Federalimentare apprezza la crescita dell'export italiano ma critica la forte tassazione
Luigi Scordamaglia chiede una politica fiscale sostenibile
I dati più recenti sulle esportazioni nel settore alimentare Made in Italy rilevano buoni livelli di crescita. Tuttavia i costi di produzione gravano in modo eccessivo sulle imprese italiane.
Il presidente di Federalimentare, Luigi Scordamaglia, ha recentemente dichiarato che "i numeri del settore alimentare italiano pur positivi sono nettamente al di sotto della potenziale domanda".

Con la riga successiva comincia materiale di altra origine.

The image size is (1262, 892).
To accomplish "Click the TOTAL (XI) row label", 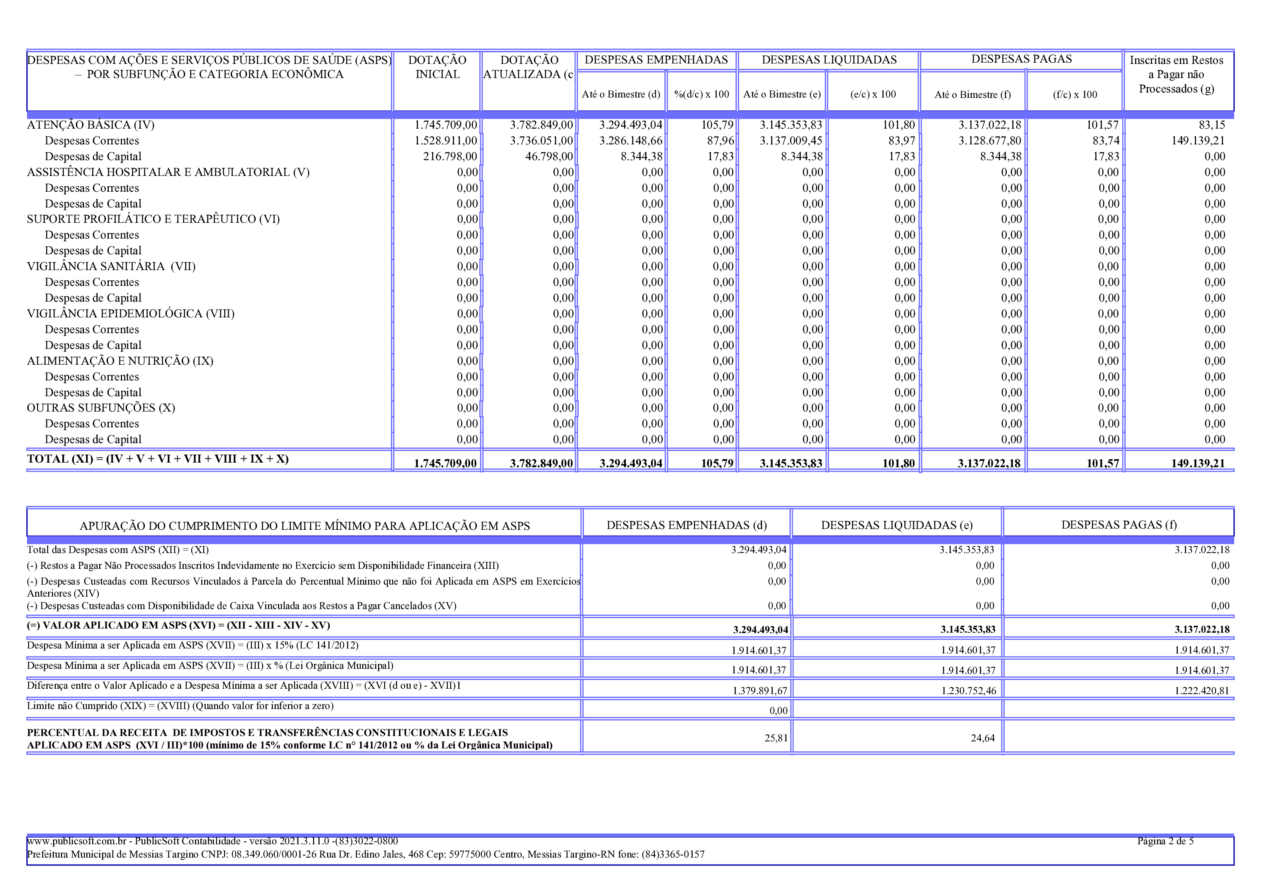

Nel primo quadrimestre 2017 le esportazioni dell'industria alimentare nazionale hanno raggiunto un importante traguardo se confrontate con i numeri dell'anno precedente, ma il settore resta fortemente gravato dall'eccessiva pressione fiscale: "in un contesto in cui solo l'80% delle aziende alimentari esporta – afferma Scordamaglia – non si può ignorare la mancata ripresa dei consumi interni e neanche la mancata crescita di produttività con costi di produzione. Primo fra tutti il costo del lavoro per unità prodotta (Clup) e pressione fiscale sempre più insostenibile per le aziende. Bisogna aumentare la capacità di spesa del consumatore, con una netta riduzione strutturale del cuneo fiscale e nello stesso tempo ridurre il peso fiscale alle aziende che vogliono crescere e investire".
Molto importante, sempre nell'opinione di Scordamaglia, la possibilità di attivare politiche finalizzate a negoziare con l'Unione europea un aumento di deficit che, congiuntamente ad una riduzione della spesa improduttiva, garantisca una maggiore crescita produttiva del Paese.